__Trecho do texto__:

<<<<

A escravidão nos canaviais

Leonildo Correa - Faculdade de Direito -- USP

O Presidente Lula tem afirmado que não há escravidão nos canaviais, assim como os biocombustíveis geram renda e emprego. Contudo, os empregos gerados são sub-empregos (bem próximos do trabalho escravo) e a renda advinda dessa produção são concentradas nas mãos dos usineiros que, dependendo da forma como se desenvolver a ampliação dos canaviais, tornar-se-ão verdadeiros Sheiks dos biocombustíveis. Resumindo: o Presidente Lula está sendo mal orientado sobre esse assunto. Provavelmente, seus orientadores são usineiros.

>>>>

__Problema curto 1__: Disponha em uma tabela Markdown, com as colunas "Nº" e "Linha", as linhas de dados extraídos desde a que contém "Screen dimensions: 1024x576" até a que contém "Looking at the screenshot, I should click(227, 234).", incluindo as duas e deixando de fora as linhas em branco.

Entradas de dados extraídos
<<<<

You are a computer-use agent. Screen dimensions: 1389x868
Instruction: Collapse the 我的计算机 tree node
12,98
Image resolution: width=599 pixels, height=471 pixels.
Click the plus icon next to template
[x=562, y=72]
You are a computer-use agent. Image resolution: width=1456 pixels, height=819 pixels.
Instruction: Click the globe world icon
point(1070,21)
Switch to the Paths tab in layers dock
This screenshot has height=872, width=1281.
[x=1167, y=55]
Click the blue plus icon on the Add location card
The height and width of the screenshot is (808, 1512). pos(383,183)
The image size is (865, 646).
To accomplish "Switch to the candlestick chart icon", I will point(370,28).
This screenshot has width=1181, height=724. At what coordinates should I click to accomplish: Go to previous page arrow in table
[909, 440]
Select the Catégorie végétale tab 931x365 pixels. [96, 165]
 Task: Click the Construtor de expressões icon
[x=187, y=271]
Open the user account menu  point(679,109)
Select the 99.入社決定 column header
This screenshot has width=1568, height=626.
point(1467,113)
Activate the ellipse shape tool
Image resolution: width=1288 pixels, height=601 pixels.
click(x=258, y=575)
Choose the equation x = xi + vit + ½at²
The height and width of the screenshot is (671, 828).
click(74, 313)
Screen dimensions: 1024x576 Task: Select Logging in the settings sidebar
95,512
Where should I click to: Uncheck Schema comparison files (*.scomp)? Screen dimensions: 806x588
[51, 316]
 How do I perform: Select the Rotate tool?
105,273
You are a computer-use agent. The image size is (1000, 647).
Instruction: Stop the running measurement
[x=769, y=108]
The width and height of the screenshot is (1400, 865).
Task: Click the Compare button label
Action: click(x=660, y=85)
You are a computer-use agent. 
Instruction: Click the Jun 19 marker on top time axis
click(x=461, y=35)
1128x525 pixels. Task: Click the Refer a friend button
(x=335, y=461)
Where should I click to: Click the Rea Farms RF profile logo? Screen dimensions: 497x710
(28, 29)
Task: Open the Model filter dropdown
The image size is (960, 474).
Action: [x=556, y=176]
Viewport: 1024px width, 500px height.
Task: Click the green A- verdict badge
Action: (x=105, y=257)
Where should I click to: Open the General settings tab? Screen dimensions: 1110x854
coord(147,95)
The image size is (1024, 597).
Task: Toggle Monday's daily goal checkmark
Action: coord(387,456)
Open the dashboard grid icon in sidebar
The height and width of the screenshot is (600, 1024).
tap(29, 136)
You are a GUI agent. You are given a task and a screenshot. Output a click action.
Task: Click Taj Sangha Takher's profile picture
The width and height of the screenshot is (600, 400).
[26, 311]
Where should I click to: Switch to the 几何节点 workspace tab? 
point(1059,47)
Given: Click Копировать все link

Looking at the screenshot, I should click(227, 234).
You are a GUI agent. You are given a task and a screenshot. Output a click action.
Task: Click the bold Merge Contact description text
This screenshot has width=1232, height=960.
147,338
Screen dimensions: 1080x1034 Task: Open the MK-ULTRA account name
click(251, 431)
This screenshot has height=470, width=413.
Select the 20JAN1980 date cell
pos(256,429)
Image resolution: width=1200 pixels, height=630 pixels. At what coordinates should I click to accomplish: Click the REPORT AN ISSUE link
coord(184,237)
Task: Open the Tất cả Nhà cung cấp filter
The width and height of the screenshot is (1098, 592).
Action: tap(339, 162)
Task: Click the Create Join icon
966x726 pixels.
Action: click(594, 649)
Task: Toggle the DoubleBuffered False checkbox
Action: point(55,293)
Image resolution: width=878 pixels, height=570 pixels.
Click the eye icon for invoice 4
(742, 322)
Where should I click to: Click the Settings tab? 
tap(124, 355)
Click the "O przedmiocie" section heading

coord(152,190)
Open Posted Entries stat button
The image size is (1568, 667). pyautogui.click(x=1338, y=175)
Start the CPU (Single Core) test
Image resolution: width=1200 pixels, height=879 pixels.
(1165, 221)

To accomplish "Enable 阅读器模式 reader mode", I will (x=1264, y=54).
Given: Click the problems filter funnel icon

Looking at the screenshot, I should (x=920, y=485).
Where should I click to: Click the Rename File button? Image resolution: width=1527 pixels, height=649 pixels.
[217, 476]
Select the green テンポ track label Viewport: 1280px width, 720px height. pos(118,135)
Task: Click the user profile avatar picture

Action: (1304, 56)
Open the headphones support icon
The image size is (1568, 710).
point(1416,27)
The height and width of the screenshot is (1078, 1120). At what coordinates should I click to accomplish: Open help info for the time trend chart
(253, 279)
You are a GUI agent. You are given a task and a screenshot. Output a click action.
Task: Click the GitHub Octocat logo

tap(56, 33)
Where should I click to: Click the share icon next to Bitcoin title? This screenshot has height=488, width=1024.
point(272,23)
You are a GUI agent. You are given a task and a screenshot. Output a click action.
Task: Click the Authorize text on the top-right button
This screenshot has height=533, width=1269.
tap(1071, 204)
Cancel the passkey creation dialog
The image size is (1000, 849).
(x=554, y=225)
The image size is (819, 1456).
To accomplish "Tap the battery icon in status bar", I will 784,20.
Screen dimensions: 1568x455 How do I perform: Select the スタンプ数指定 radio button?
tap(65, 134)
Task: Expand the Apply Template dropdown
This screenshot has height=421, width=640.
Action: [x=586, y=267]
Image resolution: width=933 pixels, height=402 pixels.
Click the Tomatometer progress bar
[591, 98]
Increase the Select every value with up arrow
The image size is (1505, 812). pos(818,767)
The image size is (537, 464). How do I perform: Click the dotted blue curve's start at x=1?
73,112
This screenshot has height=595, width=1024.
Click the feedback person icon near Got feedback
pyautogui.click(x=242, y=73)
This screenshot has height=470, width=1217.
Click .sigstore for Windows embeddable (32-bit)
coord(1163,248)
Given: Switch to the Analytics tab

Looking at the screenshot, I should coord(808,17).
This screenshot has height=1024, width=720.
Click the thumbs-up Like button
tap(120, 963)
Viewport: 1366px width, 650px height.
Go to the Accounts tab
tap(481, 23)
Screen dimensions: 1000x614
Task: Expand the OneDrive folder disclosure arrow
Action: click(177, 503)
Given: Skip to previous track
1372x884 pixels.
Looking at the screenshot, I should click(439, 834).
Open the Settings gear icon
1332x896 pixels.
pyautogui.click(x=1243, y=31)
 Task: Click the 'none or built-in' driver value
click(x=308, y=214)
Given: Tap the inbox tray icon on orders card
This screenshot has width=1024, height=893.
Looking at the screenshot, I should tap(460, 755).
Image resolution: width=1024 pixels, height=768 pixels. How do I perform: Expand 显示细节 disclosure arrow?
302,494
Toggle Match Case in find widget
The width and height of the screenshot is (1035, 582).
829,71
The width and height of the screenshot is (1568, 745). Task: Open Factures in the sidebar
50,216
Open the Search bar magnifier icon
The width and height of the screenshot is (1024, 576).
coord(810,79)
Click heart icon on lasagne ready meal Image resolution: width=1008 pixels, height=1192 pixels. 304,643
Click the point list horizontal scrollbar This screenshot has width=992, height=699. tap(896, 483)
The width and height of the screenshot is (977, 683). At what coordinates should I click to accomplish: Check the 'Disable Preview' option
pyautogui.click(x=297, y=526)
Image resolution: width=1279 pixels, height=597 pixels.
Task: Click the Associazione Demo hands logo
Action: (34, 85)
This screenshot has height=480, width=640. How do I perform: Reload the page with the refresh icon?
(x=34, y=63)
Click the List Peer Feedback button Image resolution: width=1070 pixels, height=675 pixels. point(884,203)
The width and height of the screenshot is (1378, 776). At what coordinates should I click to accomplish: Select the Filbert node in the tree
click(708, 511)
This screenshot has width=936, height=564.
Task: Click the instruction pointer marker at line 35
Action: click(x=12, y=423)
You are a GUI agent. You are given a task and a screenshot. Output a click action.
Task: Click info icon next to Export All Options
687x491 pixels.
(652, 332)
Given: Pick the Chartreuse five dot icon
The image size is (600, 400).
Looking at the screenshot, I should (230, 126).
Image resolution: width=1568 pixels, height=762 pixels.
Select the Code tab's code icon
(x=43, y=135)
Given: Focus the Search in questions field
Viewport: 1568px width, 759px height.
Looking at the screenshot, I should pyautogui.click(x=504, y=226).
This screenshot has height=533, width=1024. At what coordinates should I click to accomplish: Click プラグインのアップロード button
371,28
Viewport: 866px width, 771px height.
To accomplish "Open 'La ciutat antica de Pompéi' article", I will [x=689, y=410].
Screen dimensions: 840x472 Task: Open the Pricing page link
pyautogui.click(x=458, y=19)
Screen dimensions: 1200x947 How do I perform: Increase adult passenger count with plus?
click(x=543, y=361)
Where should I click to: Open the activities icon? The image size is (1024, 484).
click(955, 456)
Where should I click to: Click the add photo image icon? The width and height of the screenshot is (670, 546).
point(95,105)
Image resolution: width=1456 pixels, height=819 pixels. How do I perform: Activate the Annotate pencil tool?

>>>>

__Problema curto 2__: Segundo o texto sobre a escravidão nos canaviais, nas mãos de quem se concentra a renda da produção de biocombustíveis?

__Resposta do exercício 1__:
| Nº | Linha |
|---|---|
| 1 | Screen dimensions: 1024x576 Task: Select Logging in the settings sidebar |
| 2 | 95,512 |
| 3 | Where should I click to: Uncheck Schema comparison files (*.scomp)? Screen dimensions: 806x588 |
| 4 | [51, 316] |
| 5 |  How do I perform: Select the Rotate tool? |
| 6 | 105,273 |
| 7 | You are a computer-use agent. The image size is (1000, 647). |
| 8 | Instruction: Stop the running measurement |
| 9 | [x=769, y=108] |
| 10 | The width and height of the screenshot is (1400, 865). |
| 11 | Task: Click the Compare button label |
| 12 | Action: click(x=660, y=85) |
| 13 | You are a computer-use agent.  |
| 14 | Instruction: Click the Jun 19 marker on top time axis |
| 15 | click(x=461, y=35) |
| 16 | 1128x525 pixels. Task: Click the Refer a friend button |
| 17 | (x=335, y=461) |
| 18 | Where should I click to: Click the Rea Farms RF profile logo? Screen dimensions: 497x710 |
| 19 | (28, 29) |
| 20 | Task: Open the Model filter dropdown |
| 21 | The image size is (960, 474). |
| 22 | Action: [x=556, y=176] |
| 23 | Viewport: 1024px width, 500px height. |
| 24 | Task: Click the green A- verdict badge |
| 25 | Action: (x=105, y=257) |
| 26 | Where should I click to: Open the General settings tab? Screen dimensions: 1110x854 |
| 27 | coord(147,95) |
| 28 | The image size is (1024, 597). |
| 29 | Task: Toggle Monday's daily goal checkmark |
| 30 | Action: coord(387,456) |
| 31 | Open the dashboard grid icon in sidebar |
| 32 | The height and width of the screenshot is (600, 1024). |
| 33 | tap(29, 136) |
| 34 | You are a GUI agent. You are given a task and a screenshot. Output a click action. |
| 35 | Task: Click Taj Sangha Takher's profile picture |
| 36 | The width and height of the screenshot is (600, 400). |
| 37 | [26, 311] |
| 38 | Where should I click to: Switch to the 几何节点 workspace tab?  |
| 39 | point(1059,47) |
| 40 | Given: Click Копировать все link |
| 41 | Looking at the screenshot, I should click(227, 234). |

__Resposta do exercício 2__: Nas mãos dos usineiros.